Good article. I'm old enough to remember when American politics was less polarized. I think there are probably a large number of contributing reasons why it has become so hysterical. By hysterical, I don't mean funny.
First of all, the public has never been very well educated in civics or history. I don't know when those subjects became boring or hard or unfashionable. I remember as a very young kid when we moved to Wisconsin from Canada my parents being appalled it how little our new friends knew about a foreign country that was one hour's drive north. I don't want to to belabour the point, but Americans in general, for whatever reason, don't have much of a grounding in their own history beyond the big picture fairy tales they were fed in school. I was an A student in history in High School and it was super easy to be so, because the standards were so low.
The Vietnam War, the racial wars of the sixties, and the Watergate affair, tore apart the old social contracts and opened new divisions in between many, many groups.
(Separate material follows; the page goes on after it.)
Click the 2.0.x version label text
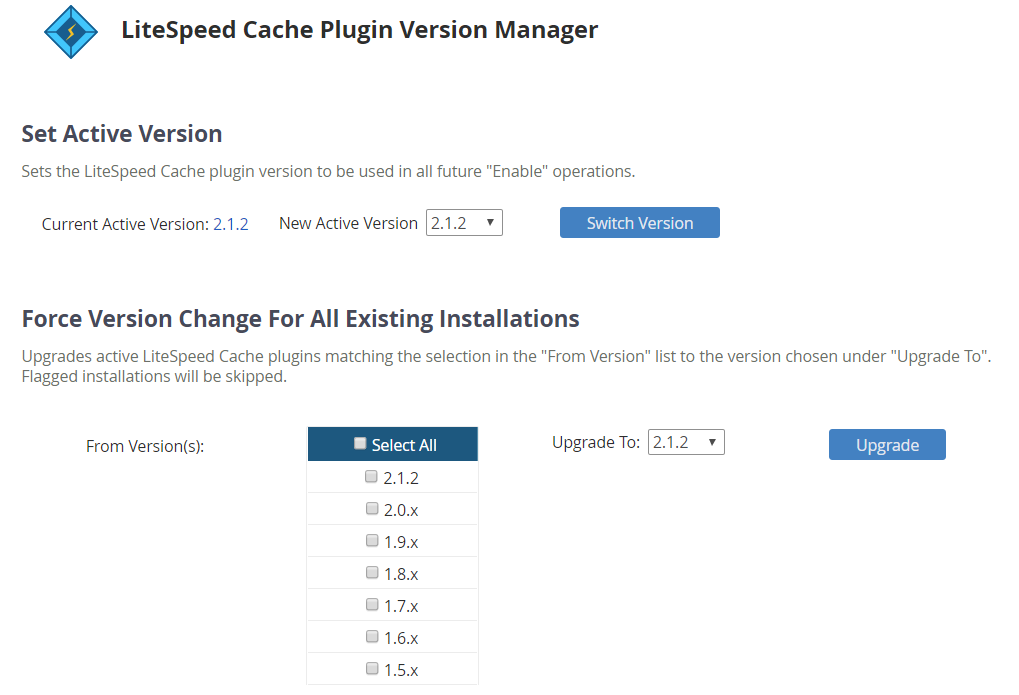This screenshot has width=1019, height=695. click(401, 510)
The young no longer trusted the old and vis a versa, Nixon was drummed out of office and the right never forgave the left for that.
The advent of the 24 hour news cycle ushered in the era of the screaming me-me's (to borrow a phrase from Spiro Agnew

). Today, it's very hard to find the news presented the way Cronkite and his contemperaries did. Journalistic integrity is a oxymoron this days. The sources of information are so many that it's hard to avoid tuning into the one you are most comfortable with. Most people I've observed, don't want to think outside their comfort zone. They want to hear news that does not challenge their world view.
Why is that? I think it comes back to the fact that real history and real civics are not taught in a way that makes it interesting. Independent thought is not encouraged, rote learning is still the dominant method and memorization is how you pass the tests. Too many kids think it's boring and uncool and find celebrity to be an easier and more interesting thing. So do their parents and I'm afraid it's a downward spiral. I'd guess that more people watch Big Brother and Survivor than all the primetime news shows put together.
Not that they all do. I spent two weeks hanging out with my daughter and her fourth year university friends in Montreal last year. I was so pleased to find out how well informed and interesting to talk to they were. Politics, art, history, sex, you name it, that house was in a content chatter about the world around them. Plus they didn't even own a TV. But I fear they are in the minority. Most twenty-two year olds are not like that. They sure weren't when I was twenty-two. Most of my friends from those years were and still are, dismally misinformed about the world around them.
So the CNN's Fox News, MSNBC's of the media pander to their demographic. It's all about holding on to their base and hopefully increasing it. Profit is the motive; it always was. But combine a undereducated, bored and lazy audience, with corporate machines that are more than happy to feed their fears, to the point of saturation, and you get folks who are ready to believe anything.